■ EXERCISE: Write out exactly the lines between the line containing "You are a computer-use" and the end of the records, counting both ends, and leave out all pictures.
==============================
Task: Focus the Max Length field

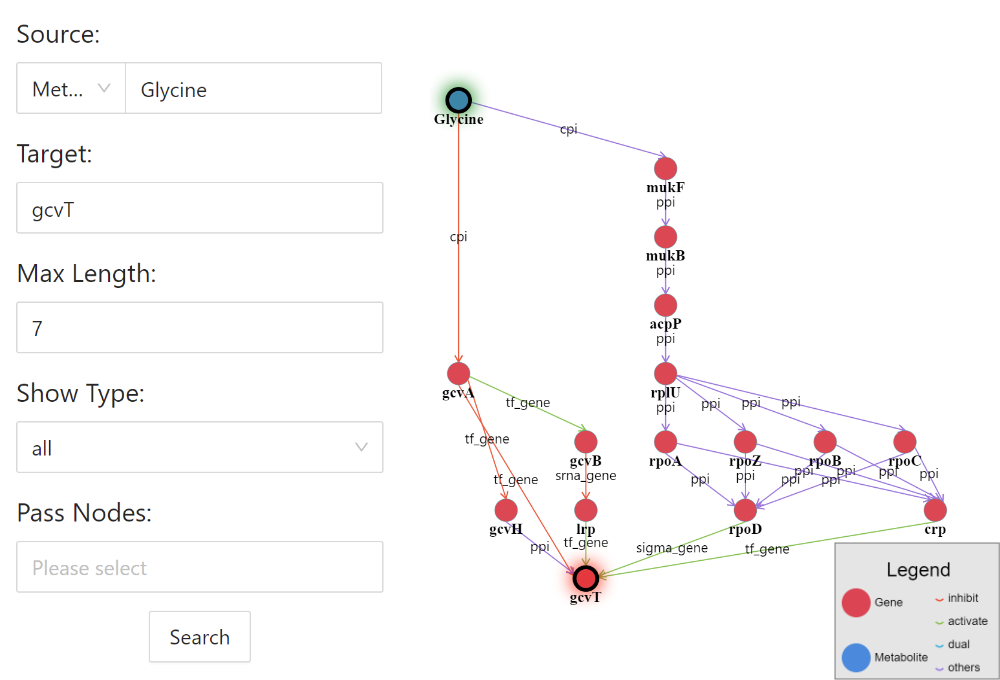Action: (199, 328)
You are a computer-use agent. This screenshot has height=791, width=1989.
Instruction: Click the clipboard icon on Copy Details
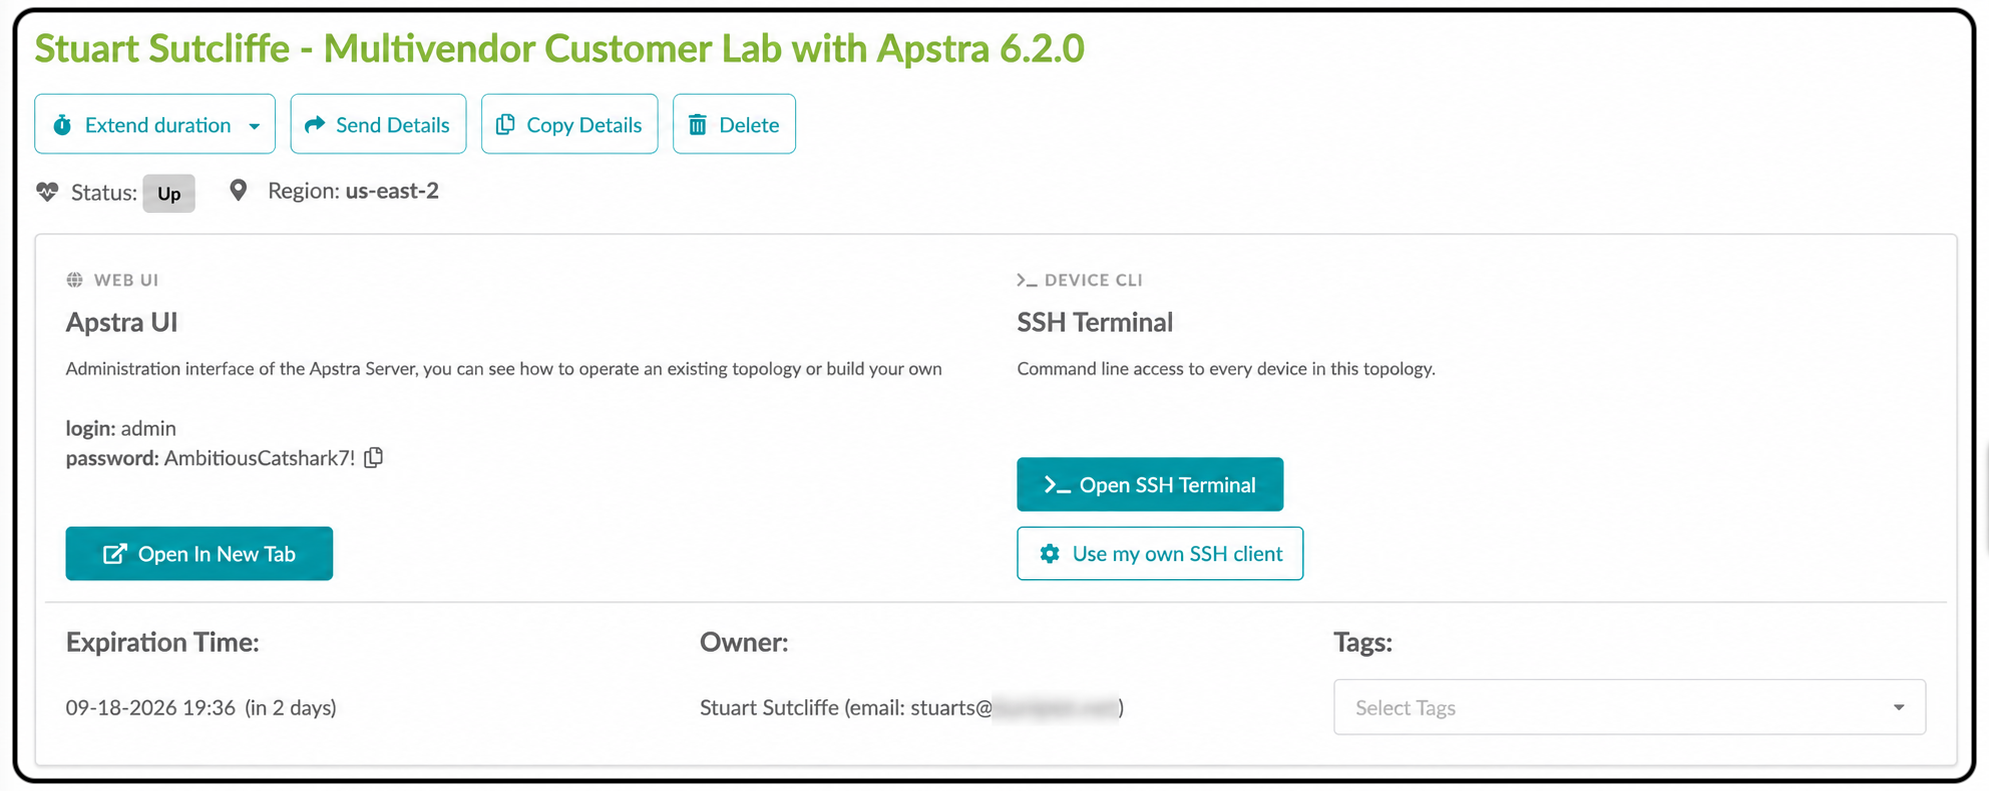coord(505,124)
==============================
■ EXERCISE RESPONSE:
You are a computer-use agent. This screenshot has height=791, width=1989.
Instruction: Click the clipboard icon on Copy Details
coord(505,124)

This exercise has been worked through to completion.